Inter-language communication at a higher level helps reduce duplication of effort and also provides one way of attaining extra efficiency for particular functions. Calling Mesa subroutines from Lisp or Smalltalk will probably be adequate. Communication through the network or file system interface requires very little work, but is too inefficient. The general problem seems difficult and less important.

Use of the display is pervasive in our interactive systems. Lack of uniformity leads to duplicated effort, often of low quality since an individual builder cannot easily draw on all past experience or devote the time to taking advantage of it. On the other hand, too much central control over screen management may frustrate the desire to experiment with new paradigms for interaction.

We believe that it is possible to "virtualize" the screen and the user input devices -- that is, require people to write programs on the assumption that they will only have access to a subpart of the screen and to a slightly filtered stream of input events -- in a way that will not markedly impede our ability to experiment, and that will have a large payoff in terms of the user’s ability to construct a screen environment containing multiple windows on different programs. At a minimum, the user must have direct access to all the capabilities of BitBlt, appropriately mapped or confined to work on a virtual screen.

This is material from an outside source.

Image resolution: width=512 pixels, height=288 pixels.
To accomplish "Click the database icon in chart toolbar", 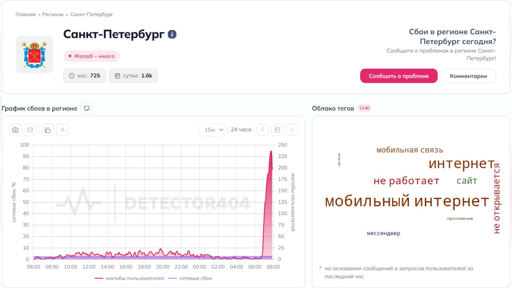I will coord(30,130).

Languages that provide for programmer-controlled defaulting or inheritance reduce the time and chance for error in the programming process by making it unnecessary to write the same code or parameter values over and over again. The basic idea is that one should be able to write programs in a way that only specifies how they differ from some previously written program. Examples include default standard values for procedure arguments (how does this call differ from a "standard" call?), variant records (how does this particular record distinguish itself from the invariant part?), and the Smalltalk subclass concept (how does this class of objects differ from some more general class?).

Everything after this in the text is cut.